[Exercise brief] In the summaries of subway ghost stories below, where does the exclusive club in the second story turn out to be?

[Start Extracted text]

The first story involves a young actress who notices her co-star hasn’t come to work in days. A late-night rush to catch the last subway train reveals why: her fellow has killed herself by jumping in front of a train (a popular method of suicide in Japan) because she thinks the actress stole a lead role from her. Now she’s out for revenge in an eerily deserted subway station, and only quick intervention from Seiya saves her life.

The second tale explores a dark facet of teen life in Japan. A teen boy meets up with two acquaintances who invite him to an exclusive club. Unknown to him, his pals run a side ‘business’ where they introduce teenage girls to older men- in short, they’re pimps. And one of their ‘clients’ was murdered by the man to whom they introduced her. The club turns out to be located in a room beneath a subway station…and once again only a warning from Seiya saves the innocent boy’s life. Story three introduces a newbie subway driver who laughs at his co-workers’ tales of ghost haunting the tunnels, until, of course, an encounter convinces him drastically otherwise.

The final tale in volume one concerns a teen girl whose life was saved when a mysterious man rescued her from a burning subway car. When she thinks she glimpses him in a subway station, the hunt is on to find out who he is.

[End Extracted text]
[Start Provided records]

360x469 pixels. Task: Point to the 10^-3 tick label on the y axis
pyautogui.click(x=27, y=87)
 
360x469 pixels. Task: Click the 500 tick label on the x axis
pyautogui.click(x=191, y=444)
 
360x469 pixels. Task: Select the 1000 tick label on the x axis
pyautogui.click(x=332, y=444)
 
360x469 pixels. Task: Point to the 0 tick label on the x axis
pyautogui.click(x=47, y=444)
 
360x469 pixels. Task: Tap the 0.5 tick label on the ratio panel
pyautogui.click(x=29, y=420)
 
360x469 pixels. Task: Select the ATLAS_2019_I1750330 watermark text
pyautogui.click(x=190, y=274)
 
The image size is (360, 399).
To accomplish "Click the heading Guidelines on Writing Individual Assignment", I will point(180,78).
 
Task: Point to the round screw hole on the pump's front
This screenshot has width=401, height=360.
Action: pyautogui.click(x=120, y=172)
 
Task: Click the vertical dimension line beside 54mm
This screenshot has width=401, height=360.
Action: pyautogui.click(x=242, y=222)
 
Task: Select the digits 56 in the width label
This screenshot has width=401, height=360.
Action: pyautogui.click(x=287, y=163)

[End Provided records]
[Start Provided records]

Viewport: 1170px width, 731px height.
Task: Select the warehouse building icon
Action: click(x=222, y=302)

[End Provided records]

[Right answer] In a room beneath a subway station.